Marc, I know you dislike math, but here we go again

For all to remember,

Image size = Subject size X focal length / Distance

If I take the OP's criteria, and consider that they would like a ful length shot on the long axis of the sensor (24mm roughly) and we want a full body shot, so a person on average 1.7 meters tall, his stated working distance of 10 feet to 300 feet result in a lens that is a zoom 42mm to 1400mm.

Clearly this is not achievable. and at 1400mm, to get a reasonable shutter speed I would question needing at least F5.6

Now look at what that implies in terms of diameter of the front element.

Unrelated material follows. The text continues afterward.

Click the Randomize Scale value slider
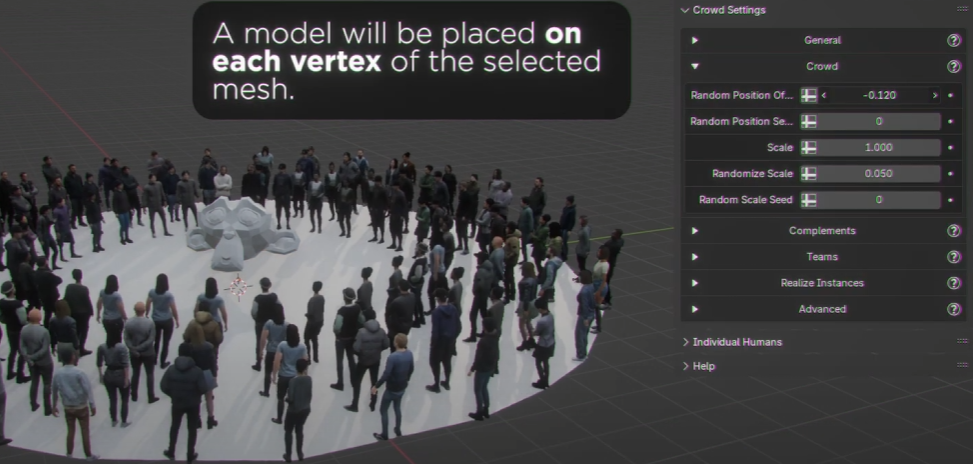This screenshot has width=973, height=464. 880,174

Even if something like this could be made, I doubt very much that it could be lifted.

OK so we cant have it all, let's be more reasonable.

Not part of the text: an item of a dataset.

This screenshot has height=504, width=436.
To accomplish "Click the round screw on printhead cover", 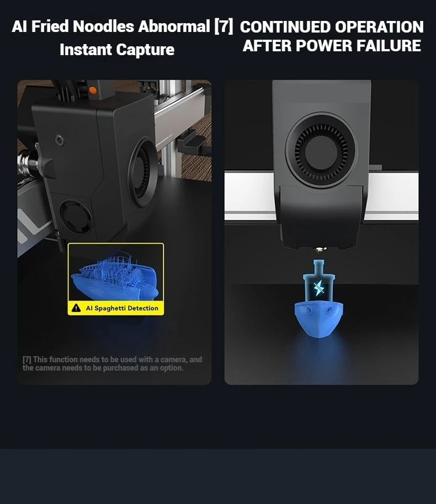I will (x=59, y=141).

the 42mm short end is practical.

on the long end, we will assume horizontal shots only, and perhaps image height at 1/2 the frame, not full frame height.

with these 2 considerations, we would come to 42mm-470mm zoom.

Now we are talking practical, this is looking a lot like a BIGMA to get useable images over the entire range.

This is what the OP has asked for, but it is out of his budget.

the 55-300 you have recomended will reach out to perhaps 180 feet as opposed to 300 feet, all other criteria unchanged.

this lens plus pushing ISO with a newer camera might just do the trick, at least within budget, but will fall short at the long end the OP has asked for.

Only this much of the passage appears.